───── Material for the task

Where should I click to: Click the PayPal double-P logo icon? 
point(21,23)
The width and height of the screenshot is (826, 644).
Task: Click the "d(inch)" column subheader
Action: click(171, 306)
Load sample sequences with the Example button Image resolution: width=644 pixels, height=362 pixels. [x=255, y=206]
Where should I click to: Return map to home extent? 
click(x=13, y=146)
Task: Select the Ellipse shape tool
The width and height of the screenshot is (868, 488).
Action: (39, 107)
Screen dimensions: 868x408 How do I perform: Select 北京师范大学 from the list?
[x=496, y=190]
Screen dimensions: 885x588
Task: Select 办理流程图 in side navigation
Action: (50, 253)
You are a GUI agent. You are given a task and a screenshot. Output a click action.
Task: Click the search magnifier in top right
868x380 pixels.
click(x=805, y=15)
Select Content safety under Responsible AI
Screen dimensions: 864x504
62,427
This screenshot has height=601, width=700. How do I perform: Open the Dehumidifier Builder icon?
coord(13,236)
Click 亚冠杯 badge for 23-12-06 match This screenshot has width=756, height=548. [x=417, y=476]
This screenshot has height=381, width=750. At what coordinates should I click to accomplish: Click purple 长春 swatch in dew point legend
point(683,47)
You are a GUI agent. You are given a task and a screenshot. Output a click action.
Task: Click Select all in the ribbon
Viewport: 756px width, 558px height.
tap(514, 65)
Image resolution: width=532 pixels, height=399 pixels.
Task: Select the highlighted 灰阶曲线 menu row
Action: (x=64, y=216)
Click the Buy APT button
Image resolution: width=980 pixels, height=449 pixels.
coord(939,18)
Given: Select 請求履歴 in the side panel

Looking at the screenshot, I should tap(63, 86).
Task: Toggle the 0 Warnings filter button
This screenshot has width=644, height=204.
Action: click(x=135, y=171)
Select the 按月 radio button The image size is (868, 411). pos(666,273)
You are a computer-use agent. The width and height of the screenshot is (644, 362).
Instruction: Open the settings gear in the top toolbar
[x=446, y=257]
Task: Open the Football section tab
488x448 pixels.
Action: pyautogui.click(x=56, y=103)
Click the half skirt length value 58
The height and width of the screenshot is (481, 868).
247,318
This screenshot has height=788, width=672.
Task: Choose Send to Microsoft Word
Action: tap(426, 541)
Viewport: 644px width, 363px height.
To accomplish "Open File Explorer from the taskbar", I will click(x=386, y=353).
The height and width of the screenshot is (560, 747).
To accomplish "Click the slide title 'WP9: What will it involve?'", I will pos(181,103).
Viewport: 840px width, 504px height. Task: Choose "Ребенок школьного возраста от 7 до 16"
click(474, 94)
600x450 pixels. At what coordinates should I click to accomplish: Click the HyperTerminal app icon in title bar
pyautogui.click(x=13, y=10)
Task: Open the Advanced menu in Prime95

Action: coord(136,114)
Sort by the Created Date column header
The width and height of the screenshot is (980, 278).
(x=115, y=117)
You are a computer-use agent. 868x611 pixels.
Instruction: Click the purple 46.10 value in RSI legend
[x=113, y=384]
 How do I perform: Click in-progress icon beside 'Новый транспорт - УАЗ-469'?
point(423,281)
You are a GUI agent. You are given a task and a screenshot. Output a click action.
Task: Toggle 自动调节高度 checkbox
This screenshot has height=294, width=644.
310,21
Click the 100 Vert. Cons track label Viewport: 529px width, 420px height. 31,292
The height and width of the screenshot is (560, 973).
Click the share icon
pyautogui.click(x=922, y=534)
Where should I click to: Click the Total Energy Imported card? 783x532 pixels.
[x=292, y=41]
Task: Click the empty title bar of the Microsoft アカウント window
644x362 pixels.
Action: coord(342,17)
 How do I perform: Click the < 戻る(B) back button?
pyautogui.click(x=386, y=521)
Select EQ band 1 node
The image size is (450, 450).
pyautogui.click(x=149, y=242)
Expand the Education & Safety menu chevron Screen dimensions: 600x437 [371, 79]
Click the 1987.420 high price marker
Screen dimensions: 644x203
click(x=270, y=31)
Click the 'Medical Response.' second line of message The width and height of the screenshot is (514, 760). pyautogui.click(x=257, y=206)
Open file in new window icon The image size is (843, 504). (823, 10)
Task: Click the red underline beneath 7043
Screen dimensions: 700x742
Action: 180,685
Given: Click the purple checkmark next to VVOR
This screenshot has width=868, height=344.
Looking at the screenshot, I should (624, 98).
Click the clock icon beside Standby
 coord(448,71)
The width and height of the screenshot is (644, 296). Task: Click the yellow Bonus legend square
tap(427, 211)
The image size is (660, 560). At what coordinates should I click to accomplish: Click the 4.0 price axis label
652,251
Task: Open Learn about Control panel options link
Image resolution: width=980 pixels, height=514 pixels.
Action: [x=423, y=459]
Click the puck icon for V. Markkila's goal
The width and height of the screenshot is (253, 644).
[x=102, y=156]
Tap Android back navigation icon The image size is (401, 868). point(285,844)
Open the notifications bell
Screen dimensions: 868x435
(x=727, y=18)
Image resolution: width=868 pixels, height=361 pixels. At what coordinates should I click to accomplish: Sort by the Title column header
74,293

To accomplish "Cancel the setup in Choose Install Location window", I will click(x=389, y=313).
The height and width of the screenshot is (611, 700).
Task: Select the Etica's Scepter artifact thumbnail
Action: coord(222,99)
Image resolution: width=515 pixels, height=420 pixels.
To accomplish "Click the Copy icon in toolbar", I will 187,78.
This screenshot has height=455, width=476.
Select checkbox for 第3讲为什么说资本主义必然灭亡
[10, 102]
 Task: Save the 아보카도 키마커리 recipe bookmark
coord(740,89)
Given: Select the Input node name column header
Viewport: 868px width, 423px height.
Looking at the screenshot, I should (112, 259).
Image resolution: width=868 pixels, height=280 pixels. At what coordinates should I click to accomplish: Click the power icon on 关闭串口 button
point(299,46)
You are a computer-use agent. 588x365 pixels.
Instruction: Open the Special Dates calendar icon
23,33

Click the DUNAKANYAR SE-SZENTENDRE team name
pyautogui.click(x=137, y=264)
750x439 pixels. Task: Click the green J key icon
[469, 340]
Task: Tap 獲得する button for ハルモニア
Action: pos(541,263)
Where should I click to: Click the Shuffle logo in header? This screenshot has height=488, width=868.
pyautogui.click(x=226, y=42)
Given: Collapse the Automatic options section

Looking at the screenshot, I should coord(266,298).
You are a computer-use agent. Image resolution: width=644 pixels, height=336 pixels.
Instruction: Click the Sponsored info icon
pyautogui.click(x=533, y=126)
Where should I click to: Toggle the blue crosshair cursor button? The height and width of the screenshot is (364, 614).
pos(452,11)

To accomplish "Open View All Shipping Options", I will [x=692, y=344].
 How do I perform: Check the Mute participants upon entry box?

──────────

### Exercise requirements
Each line of the listing is to be repeated without alteration.

### Exercise response
Where should I click to: Click the PayPal double-P logo icon? 
point(21,23)
The width and height of the screenshot is (826, 644).
Task: Click the "d(inch)" column subheader
Action: click(171, 306)
Load sample sequences with the Example button Image resolution: width=644 pixels, height=362 pixels. [x=255, y=206]
Where should I click to: Return map to home extent? 
click(x=13, y=146)
Task: Select the Ellipse shape tool
The width and height of the screenshot is (868, 488).
Action: (39, 107)
Screen dimensions: 868x408 How do I perform: Select 北京师范大学 from the list?
[x=496, y=190]
Screen dimensions: 885x588
Task: Select 办理流程图 in side navigation
Action: (50, 253)
You are a GUI agent. You are given a task and a screenshot. Output a click action.
Task: Click the search magnifier in top right
868x380 pixels.
click(x=805, y=15)
Select Content safety under Responsible AI
Screen dimensions: 864x504
62,427
This screenshot has height=601, width=700. How do I perform: Open the Dehumidifier Builder icon?
coord(13,236)
Click 亚冠杯 badge for 23-12-06 match This screenshot has width=756, height=548. [x=417, y=476]
This screenshot has height=381, width=750. At what coordinates should I click to accomplish: Click purple 长春 swatch in dew point legend
point(683,47)
You are a GUI agent. You are given a task and a screenshot. Output a click action.
Task: Click Select all in the ribbon
Viewport: 756px width, 558px height.
tap(514, 65)
Image resolution: width=532 pixels, height=399 pixels.
Task: Select the highlighted 灰阶曲线 menu row
Action: (x=64, y=216)
Click the Buy APT button
Image resolution: width=980 pixels, height=449 pixels.
coord(939,18)
Given: Select 請求履歴 in the side panel

Looking at the screenshot, I should tap(63, 86).
Task: Toggle the 0 Warnings filter button
This screenshot has width=644, height=204.
Action: click(x=135, y=171)
Select the 按月 radio button The image size is (868, 411). pos(666,273)
You are a computer-use agent. The width and height of the screenshot is (644, 362).
Instruction: Open the settings gear in the top toolbar
[x=446, y=257]
Task: Open the Football section tab
488x448 pixels.
Action: pyautogui.click(x=56, y=103)
Click the half skirt length value 58
The height and width of the screenshot is (481, 868).
247,318
This screenshot has height=788, width=672.
Task: Choose Send to Microsoft Word
Action: tap(426, 541)
Viewport: 644px width, 363px height.
To accomplish "Open File Explorer from the taskbar", I will click(x=386, y=353).
The height and width of the screenshot is (560, 747).
To accomplish "Click the slide title 'WP9: What will it involve?'", I will pos(181,103).
Viewport: 840px width, 504px height. Task: Choose "Ребенок школьного возраста от 7 до 16"
click(474, 94)
600x450 pixels. At what coordinates should I click to accomplish: Click the HyperTerminal app icon in title bar
pyautogui.click(x=13, y=10)
Task: Open the Advanced menu in Prime95

Action: coord(136,114)
Sort by the Created Date column header
The width and height of the screenshot is (980, 278).
(x=115, y=117)
You are a computer-use agent. 868x611 pixels.
Instruction: Click the purple 46.10 value in RSI legend
[x=113, y=384]
 How do I perform: Click in-progress icon beside 'Новый транспорт - УАЗ-469'?
point(423,281)
You are a GUI agent. You are given a task and a screenshot. Output a click action.
Task: Toggle 自动调节高度 checkbox
This screenshot has height=294, width=644.
310,21
Click the 100 Vert. Cons track label Viewport: 529px width, 420px height. 31,292
The height and width of the screenshot is (560, 973).
Click the share icon
pyautogui.click(x=922, y=534)
Where should I click to: Click the Total Energy Imported card? 783x532 pixels.
[x=292, y=41]
Task: Click the empty title bar of the Microsoft アカウント window
644x362 pixels.
Action: coord(342,17)
 How do I perform: Click the < 戻る(B) back button?
pyautogui.click(x=386, y=521)
Select EQ band 1 node
The image size is (450, 450).
pyautogui.click(x=149, y=242)
Expand the Education & Safety menu chevron Screen dimensions: 600x437 [371, 79]
Click the 1987.420 high price marker
Screen dimensions: 644x203
click(x=270, y=31)
Click the 'Medical Response.' second line of message The width and height of the screenshot is (514, 760). pyautogui.click(x=257, y=206)
Open file in new window icon The image size is (843, 504). (823, 10)
Task: Click the red underline beneath 7043
Screen dimensions: 700x742
Action: 180,685
Given: Click the purple checkmark next to VVOR
This screenshot has width=868, height=344.
Looking at the screenshot, I should (624, 98).
Click the clock icon beside Standby
 coord(448,71)
The width and height of the screenshot is (644, 296). Task: Click the yellow Bonus legend square
tap(427, 211)
The image size is (660, 560). At what coordinates should I click to accomplish: Click the 4.0 price axis label
652,251
Task: Open Learn about Control panel options link
Image resolution: width=980 pixels, height=514 pixels.
Action: [x=423, y=459]
Click the puck icon for V. Markkila's goal
The width and height of the screenshot is (253, 644).
[x=102, y=156]
Tap Android back navigation icon The image size is (401, 868). point(285,844)
Open the notifications bell
Screen dimensions: 868x435
(x=727, y=18)
Image resolution: width=868 pixels, height=361 pixels. At what coordinates should I click to accomplish: Sort by the Title column header
74,293

To accomplish "Cancel the setup in Choose Install Location window", I will click(x=389, y=313).
The height and width of the screenshot is (611, 700).
Task: Select the Etica's Scepter artifact thumbnail
Action: coord(222,99)
Image resolution: width=515 pixels, height=420 pixels.
To accomplish "Click the Copy icon in toolbar", I will 187,78.
This screenshot has height=455, width=476.
Select checkbox for 第3讲为什么说资本主义必然灭亡
[10, 102]
 Task: Save the 아보카도 키마커리 recipe bookmark
coord(740,89)
Given: Select the Input node name column header
Viewport: 868px width, 423px height.
Looking at the screenshot, I should (112, 259).
Image resolution: width=868 pixels, height=280 pixels. At what coordinates should I click to accomplish: Click the power icon on 关闭串口 button
point(299,46)
You are a computer-use agent. 588x365 pixels.
Instruction: Open the Special Dates calendar icon
23,33

Click the DUNAKANYAR SE-SZENTENDRE team name
pyautogui.click(x=137, y=264)
750x439 pixels. Task: Click the green J key icon
[469, 340]
Task: Tap 獲得する button for ハルモニア
Action: pos(541,263)
Where should I click to: Click the Shuffle logo in header? This screenshot has height=488, width=868.
pyautogui.click(x=226, y=42)
Given: Collapse the Automatic options section

Looking at the screenshot, I should coord(266,298).
You are a computer-use agent. Image resolution: width=644 pixels, height=336 pixels.
Instruction: Click the Sponsored info icon
pyautogui.click(x=533, y=126)
Where should I click to: Toggle the blue crosshair cursor button? The height and width of the screenshot is (364, 614).
pos(452,11)

To accomplish "Open View All Shipping Options", I will [x=692, y=344].
 How do I perform: Check the Mute participants upon entry box?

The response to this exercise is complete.